Li Chevalier

Li Chevalier, née en 1961 à Pékin, est une artiste, peintre et plasticienne franco-chinoise.
La peinture expérimentale de Li Chevalier est identifiée par sa façon personnelle d’intégrer l’encre de Chine en toile mélangée avec des pigments, les éclats minéraux, de sable et des éléments de l’art chinois : le papier de riz et la calligraphie.
Son travail fait partie de la collection permanente du Musée National des Beaux Arts de Chine. Deux de ses tableaux majeurs, qui figurent dans la collection de l’Ambassade de France en Chine, sont exposés actuellement au salon de réception de sa Résidence, à côté des œuvres de deux autres artistes franco-chinois, Zao Wou-Ki et Chu Teh-Chun.

Gérard Xuriguera :

Franco-chinoise ou sino-française, Li Chevalier utilise l’encre de chine sur un mode inédit, pour réaliser des paysages/dépaysages sombres et écharpés, sur des fonds traversés de fulgu- rances crayeuses et de menus scintillements qui engendrent des vibrations nocturnes et des mouchetages récurrents, à partir de “l’accident contrôlé” cher à Toshimitsu Imai. Le champ s’évase, vacille et se resserre alors sur des zones minérales ou d’autres sidérales, sous les assauts jamais prémédités de l’encre, souvent intriquée à l’acrylique, à du sable ou à des collages, que la main pensante de l’artiste orchestre dans une ronde gestuelle fardée d’effervescence contenue.

Parfois se dessine une vague silhouette qui émerge d’une brume incertaine, sinon une croix chrétienne solitaire courbée par la brise, comme celles des pardons bretons. D’autres fois, encore, une impression aquatique, voire de magma volcanique, émane en aval du support, quand par ailleurs, c’est une manière d’abstraction sourde et mouvante, zébrée de légers froissages et de lueurs phosphorescentes, qui évoquent des climats à la limite de la menace, mais prévaut avant tout une atmosphère, une présence.

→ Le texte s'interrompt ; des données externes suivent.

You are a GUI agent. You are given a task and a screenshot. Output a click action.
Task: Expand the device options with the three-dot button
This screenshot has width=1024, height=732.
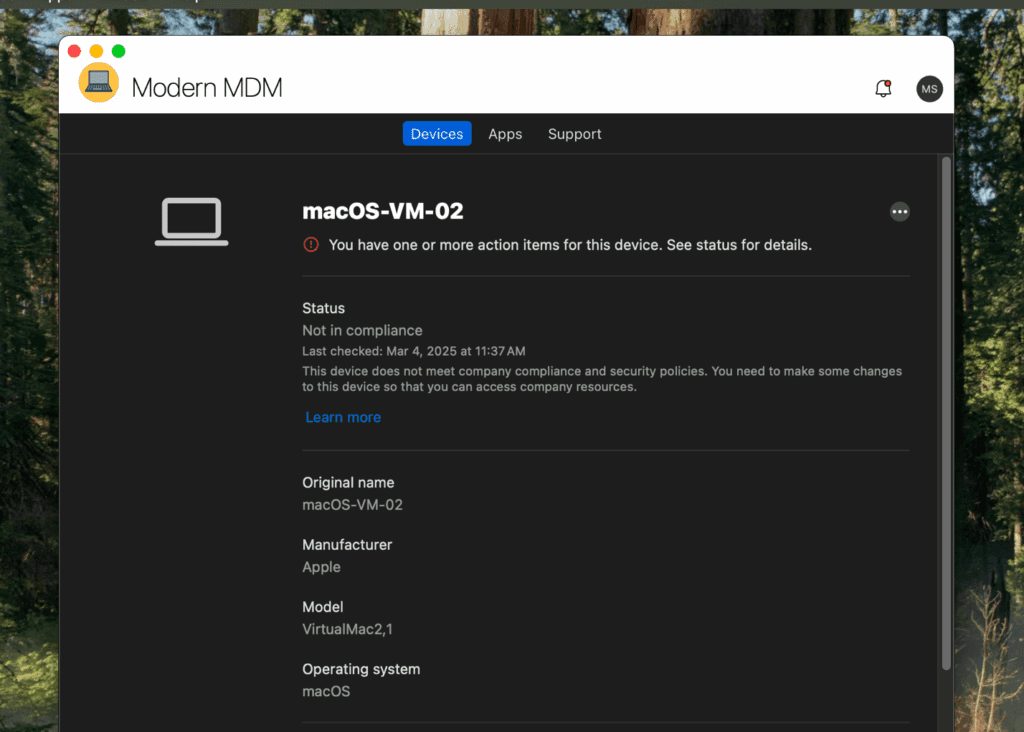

Il y a là une sorte de mélancolie, une distance fallacieuse, mais principalement une vraie maîtrise. C’est essentiellement dans l’évocation que s’inscrivent ces images graves et secrètes qui renvoient à la nature, mais à une nature quintessenciée, qui n’appartient qu’à son auteur. Enfin, Li Chevalier n’a pas cédé à la tentation de tracer un pont entre orient et occident : elle a créé un monde, son monde.